◆ Activity ◆
Output the data in full. Keep every entry exactly as written.

◆ Source records ◆
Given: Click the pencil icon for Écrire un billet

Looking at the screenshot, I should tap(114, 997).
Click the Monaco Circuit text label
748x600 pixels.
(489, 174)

◆ Answer area ◆
Given: Click the pencil icon for Écrire un billet

Looking at the screenshot, I should tap(114, 997).
Click the Monaco Circuit text label
748x600 pixels.
(489, 174)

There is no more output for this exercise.